Newspaper nicknames
davewitley
dfrankiswork at netscape.net
Thu Nov 6 01:14:35 UTC 2003
Tim Regan wrote:
>
> In the olden days, many of these papers had different names, e.g.
> The Guardian was The Manchester Guardian. Some also have nick-
names,
> e.g. The Guardian was known as The Grauniad becase of its terrible
> spell checking.
>
and for a while there were separate London and Manchester editions.
Also Gradian, Guardina, etc.
I associate the nicknames with 'Private Eye', though whether they
were invented there I can't say:
Telegraph: Daily Torygraph because of its general support for the
Conservative Party; Daily Hurleygraph because of its propensity to
find excuses to put pictures of prominent female celebrities on its
front page, with only the flimsiest excuses and clothing.
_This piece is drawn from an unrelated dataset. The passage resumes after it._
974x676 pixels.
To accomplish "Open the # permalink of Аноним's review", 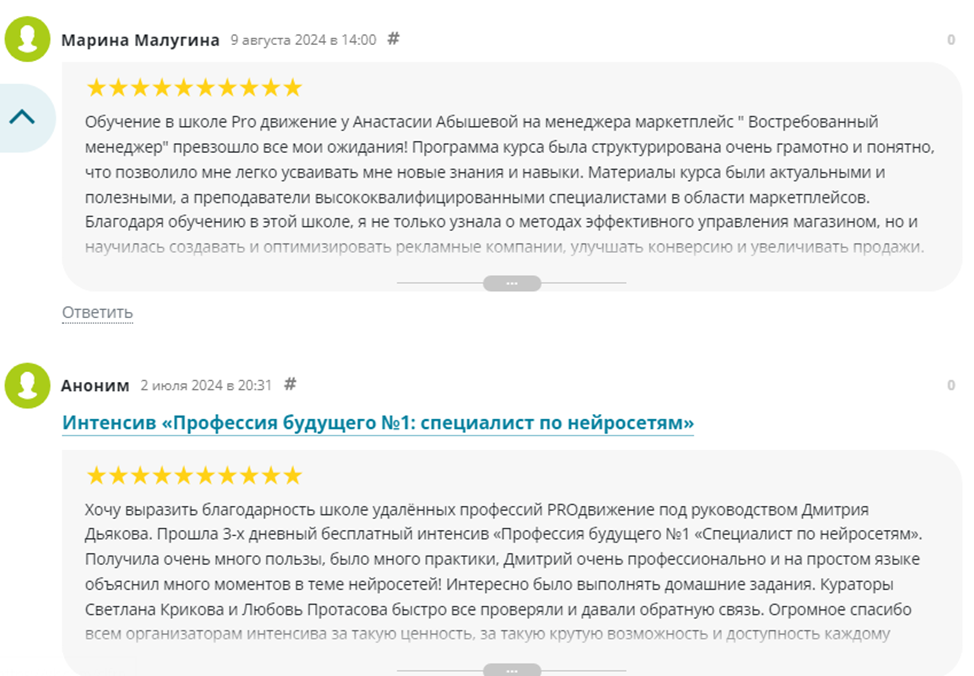I will coord(290,384).
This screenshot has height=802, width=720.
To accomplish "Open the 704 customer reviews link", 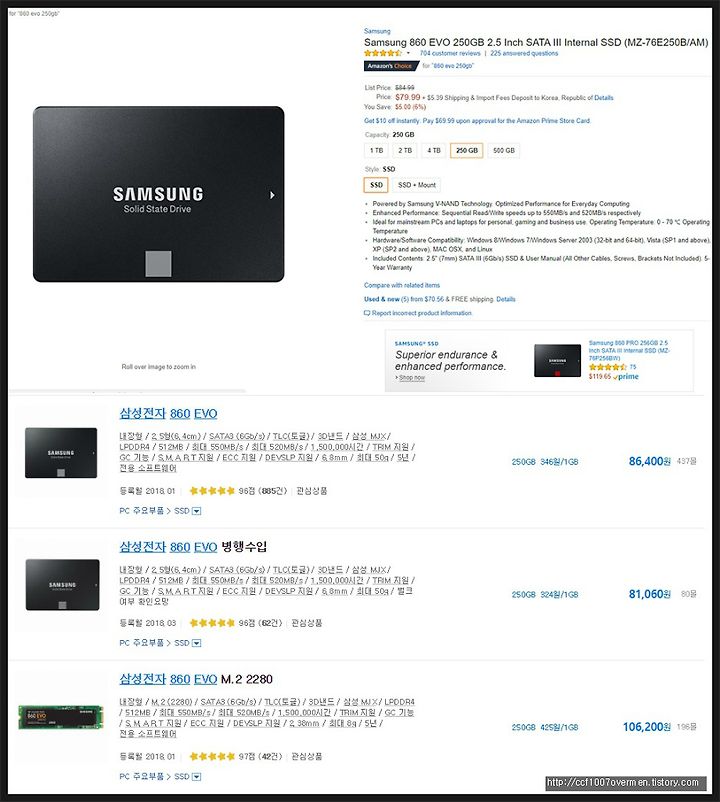I will (x=450, y=53).
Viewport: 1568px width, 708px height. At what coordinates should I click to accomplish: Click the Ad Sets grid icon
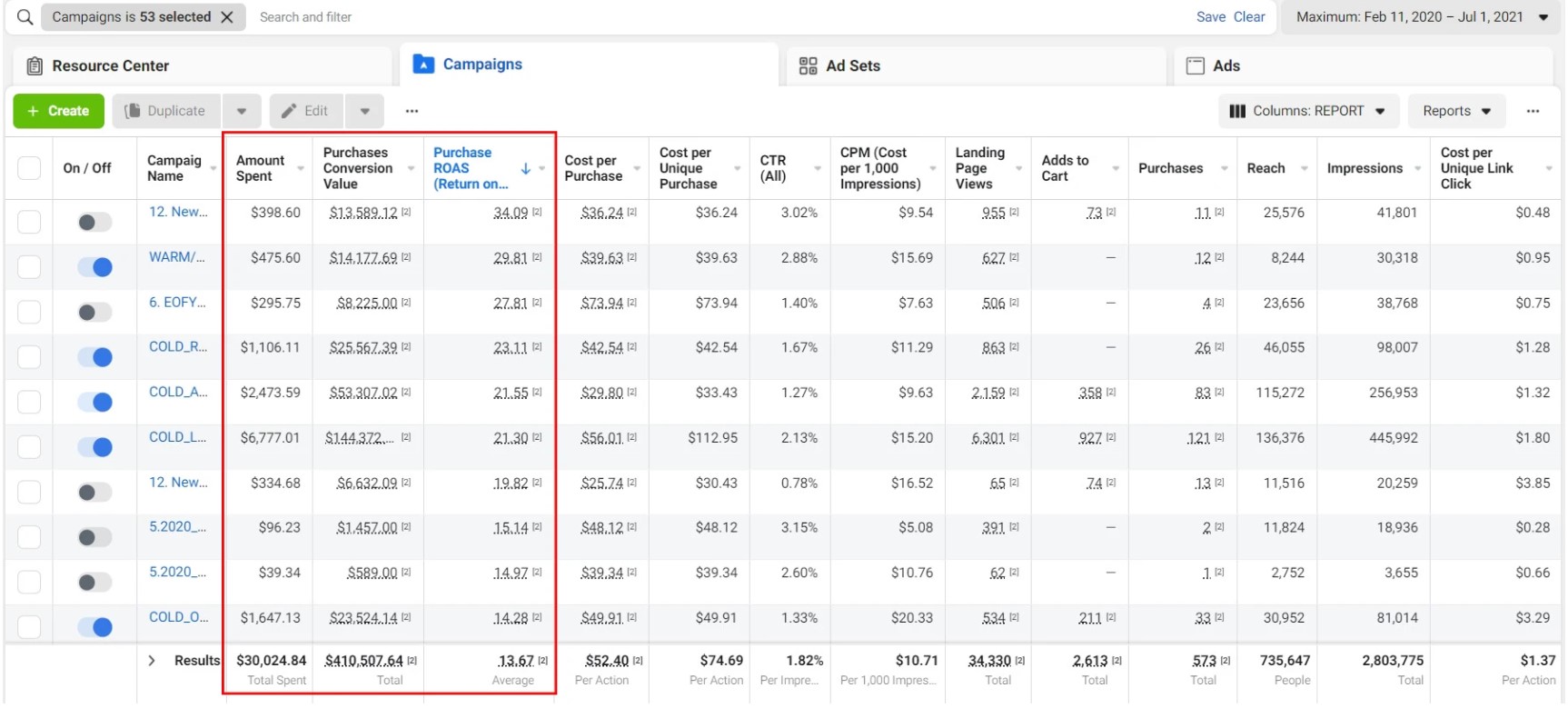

Independent: Indescribablyboring. My favoured paper, but I do see
what they mean at times.
Sunday Times. The Sundry Trends, though I think that's fallen into
disuse.
The Times: The Sun. Because it is, in disguise. Murdoch is
Murdoch, wherever he is.
Daily Express. Daily Getsworse. Because it does.
Daily Mail. Daily Mail. Because there is no worse insult.